Bailey v. Williams, 6 Or 71 (1876).

See Annot., 6 ALR 841 (1920), supplemented by Annot., 97 ALR 746 (1935). In many jurisdictions the summons is a process which issues directly from the court. In these jurisdictions the defect in the summons may not be attributable to any fault of plaintiff and therefore the court may be more inclined to overlook minor defects. However, if we focus on the critical issue— notice to defendant — it may be seen that it makes no difference who is at fault for the defects in the summons.

Louisell & Hazard, Cases and Materials on Pleading and Procedure, 457 (1962).

ORS 15.040 to 15.050.

See Robinson v. Greyhound Corp., 245 F2d 65 (6th Cir. 1957), noted in 27 U Cinn L Rev 103 (1958); cf., Fed R Civ P 4(h).

It is apparent from the foregoing reasoning that we regard the statement that a court does or does not have jurisdiction as a statement of a conclusion which is reached only after, valid reasons are found to support it.
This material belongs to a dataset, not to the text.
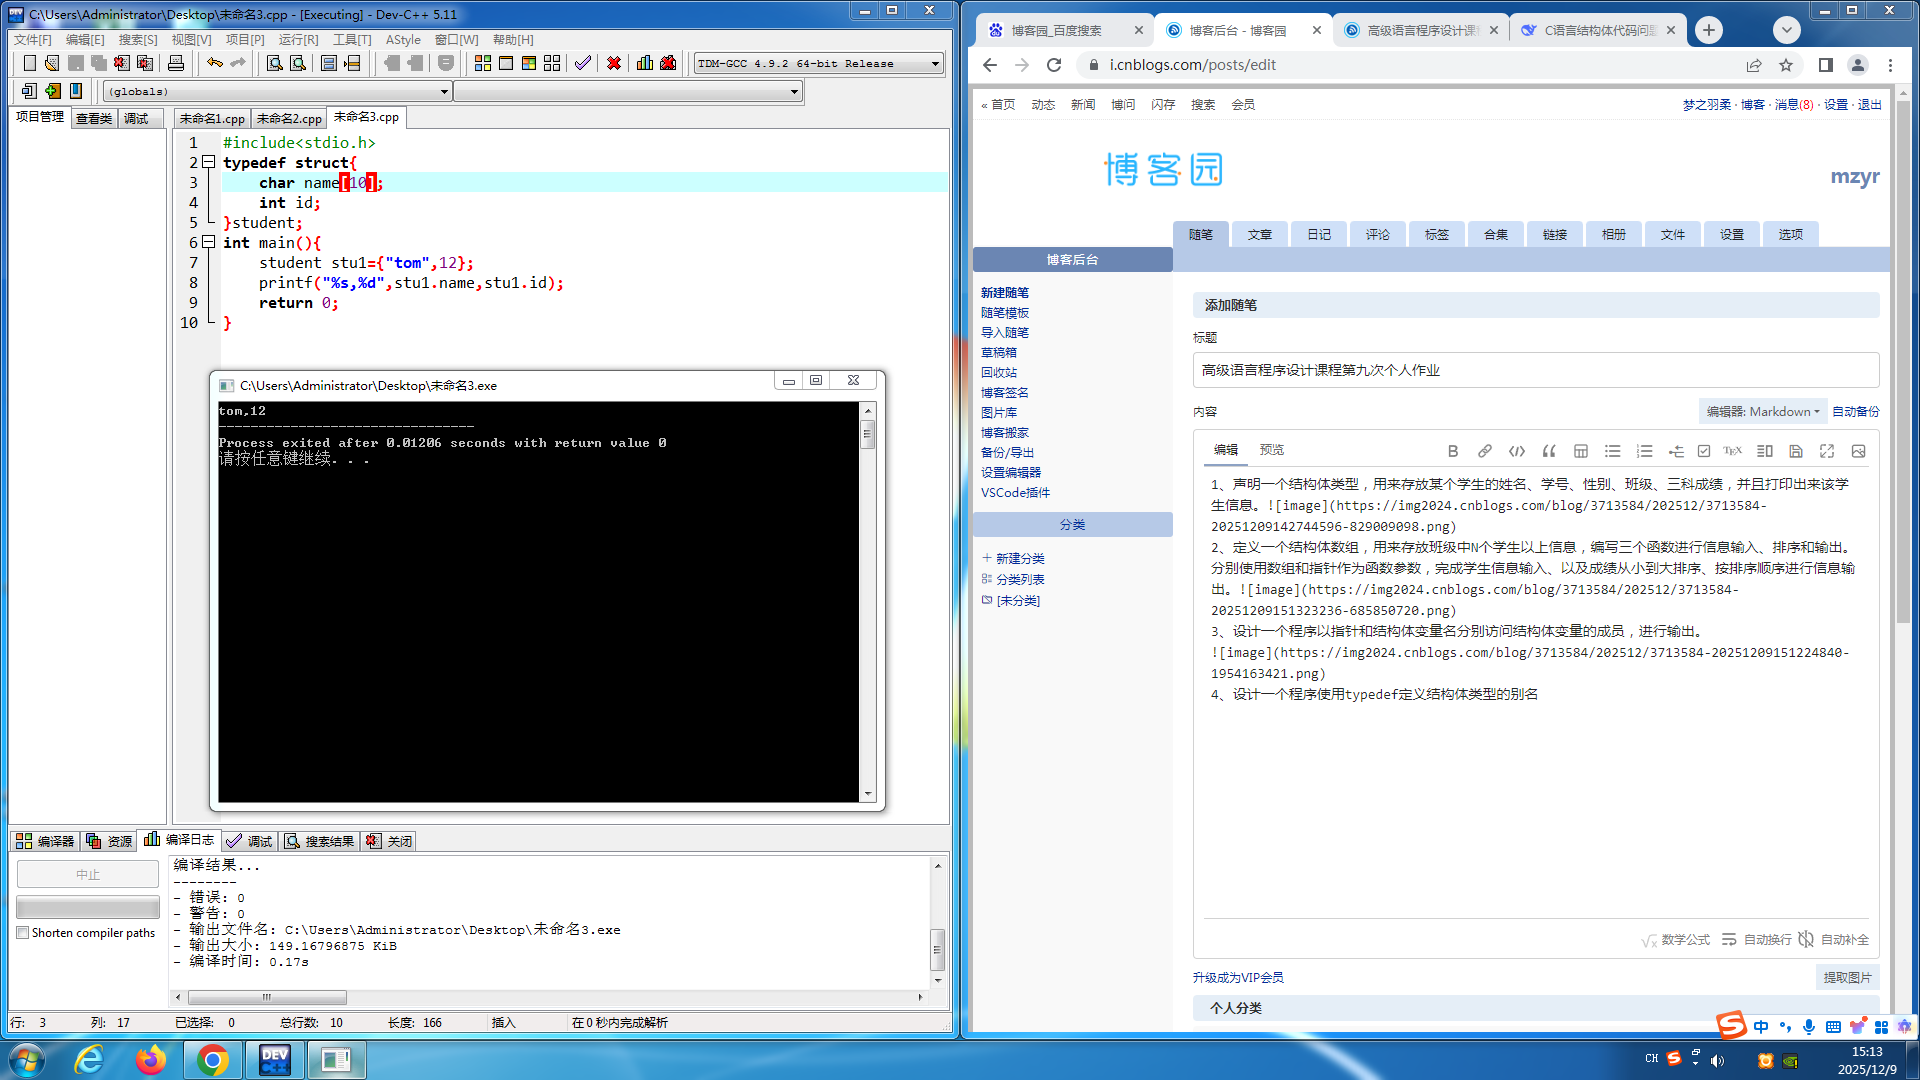Click the syntax check checkmark icon
The image size is (1920, 1080).
coord(583,63)
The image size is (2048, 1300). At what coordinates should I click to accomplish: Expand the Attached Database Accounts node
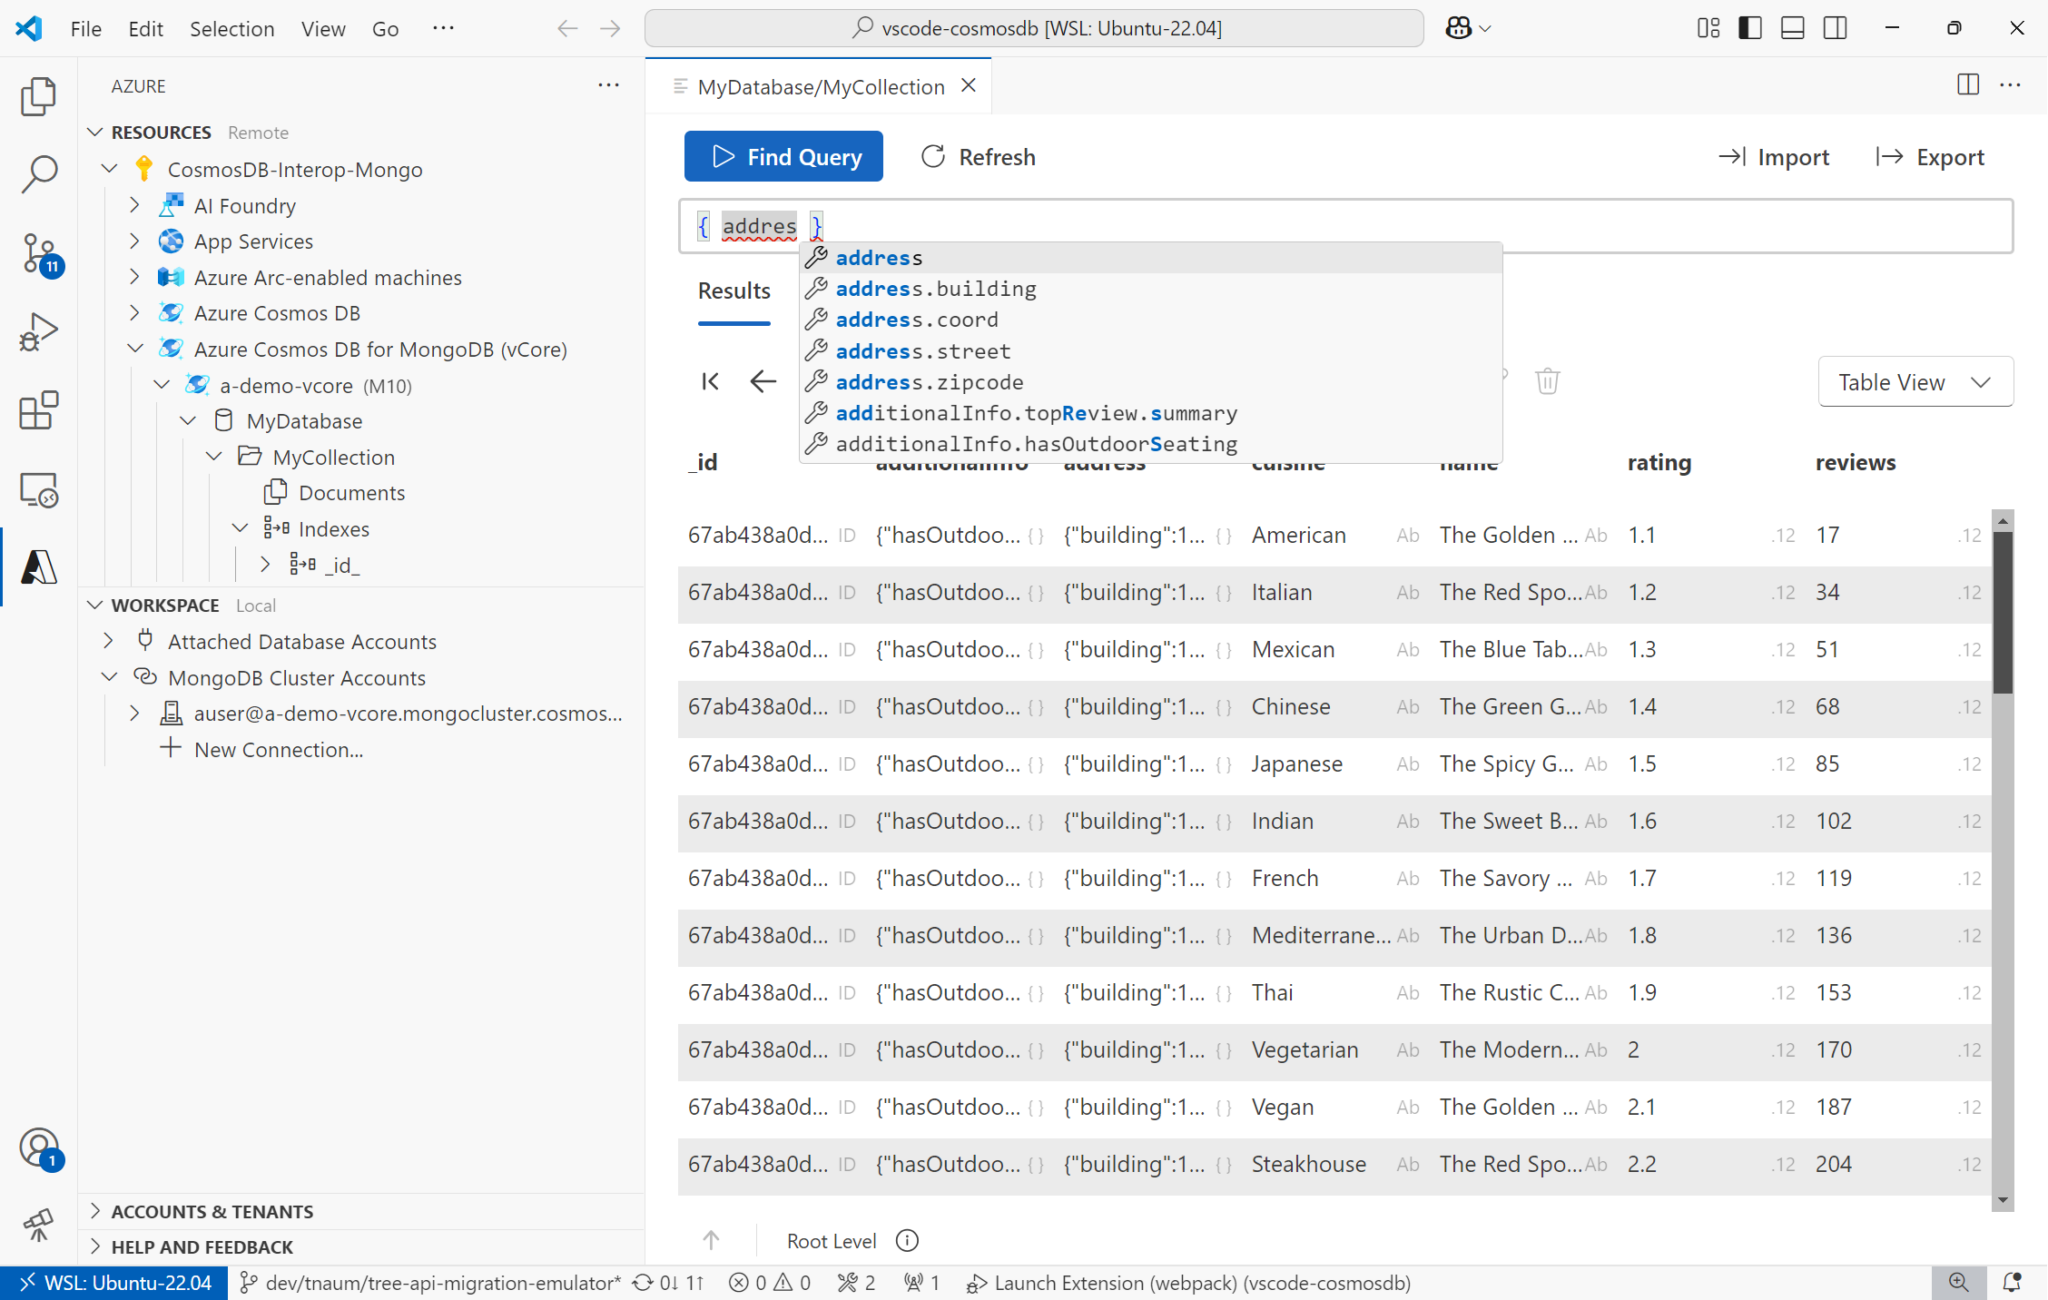[107, 640]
Railton v. Redmar, 209 Or 80, 304 P2d 408 (1956); In re Buck’s License, 192 Or 66, 232 P2d 791 (1951); Ross v. Robinson, 174 Or 25, 147 P2d 204 (1944); Eastside Mill & Lumber Co. v. Southeast Portland Lumber Co., 155 Or 367, 64 P2d 625 (1937); Richardson v. Investment Co., 124 Or 569, 264 P 458 (1928).

The holding in the present case is not applicable to the facts of Allen v. Lococo, 87 Or Adv Sh 745, 448 P2d 569 (1968). In Allen it was not shown that defendant was apprised that a claim was being made against him until after the statute of limitations had run.